During an interview on CNBC’s Squawk Box on Tuesday, Alexander, a Republican from Tennessee and former president of the University of Tennessee, said Congress should makes sure the nation’s schools and colleges “have the money they need to open safely in the fall. I mean, the surest step back toward normalcy in our country is when 70 to 75 million college and high school and elementary school students go back to school. They need to go back. Their parents need for them to go back. And the economy needs for them to go back. So if we need more money for that, I'm for that.”

His comments came as discussions on an additional package are expected to begin in earnest after the Senate returns from its Independence Day recess in the middle of July, having less than a month to work out a bill with the House, before leaving Aug. 10 for another break when the parties will hold their conventions.

Republicans have balked at passing a stimulus as large as the $3 trillion HEROES Act that the Democratically controlled House has passed.

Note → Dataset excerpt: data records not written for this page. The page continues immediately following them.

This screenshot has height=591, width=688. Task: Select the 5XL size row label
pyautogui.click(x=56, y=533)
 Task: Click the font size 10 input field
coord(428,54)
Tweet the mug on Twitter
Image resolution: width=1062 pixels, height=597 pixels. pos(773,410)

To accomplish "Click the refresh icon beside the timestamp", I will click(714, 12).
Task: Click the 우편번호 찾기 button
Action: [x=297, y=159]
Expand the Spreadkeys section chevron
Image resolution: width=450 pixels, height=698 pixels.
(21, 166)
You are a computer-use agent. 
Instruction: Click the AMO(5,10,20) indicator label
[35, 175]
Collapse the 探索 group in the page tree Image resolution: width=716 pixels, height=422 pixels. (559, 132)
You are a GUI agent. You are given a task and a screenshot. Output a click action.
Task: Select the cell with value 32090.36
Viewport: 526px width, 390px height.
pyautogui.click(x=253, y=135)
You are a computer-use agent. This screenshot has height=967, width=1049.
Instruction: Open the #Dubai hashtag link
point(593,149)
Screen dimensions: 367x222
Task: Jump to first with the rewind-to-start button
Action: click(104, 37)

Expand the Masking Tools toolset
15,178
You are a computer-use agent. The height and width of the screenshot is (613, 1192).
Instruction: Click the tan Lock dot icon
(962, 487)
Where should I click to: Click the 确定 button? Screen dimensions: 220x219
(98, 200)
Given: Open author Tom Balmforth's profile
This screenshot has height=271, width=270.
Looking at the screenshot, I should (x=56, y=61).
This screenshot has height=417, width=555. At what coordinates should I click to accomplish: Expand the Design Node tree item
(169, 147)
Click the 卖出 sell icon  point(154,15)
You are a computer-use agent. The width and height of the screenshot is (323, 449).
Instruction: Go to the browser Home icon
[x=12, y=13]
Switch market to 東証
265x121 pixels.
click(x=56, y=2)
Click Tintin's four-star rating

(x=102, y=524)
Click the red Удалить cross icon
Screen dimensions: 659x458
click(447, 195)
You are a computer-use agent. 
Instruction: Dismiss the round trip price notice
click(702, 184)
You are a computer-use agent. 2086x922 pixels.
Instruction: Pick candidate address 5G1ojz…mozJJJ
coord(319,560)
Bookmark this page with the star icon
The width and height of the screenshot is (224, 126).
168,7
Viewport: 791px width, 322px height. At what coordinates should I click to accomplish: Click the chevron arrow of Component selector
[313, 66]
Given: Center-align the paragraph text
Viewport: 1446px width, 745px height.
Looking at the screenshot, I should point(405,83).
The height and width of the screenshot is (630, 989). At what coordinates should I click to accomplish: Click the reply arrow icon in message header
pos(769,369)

The remarks are a slight change from a speech Alexander gave on the Senate floor June 11, when he expressed openness to supporting additional education funding tailored for reopening schools and colleges. Referring to K-12 schools, he said administrators are reluctant to take risks. “I think it's in our interests to make sure that principals and school boards know that they'll have sufficient funds to open 100,000 public schools safely,” he said.

But Alexander also noted that Congress has already given billions to education in the previous coronavirus packages. If more funding is needed, “we need to be open to that,” he said. “But not before we see whether it's really needed.”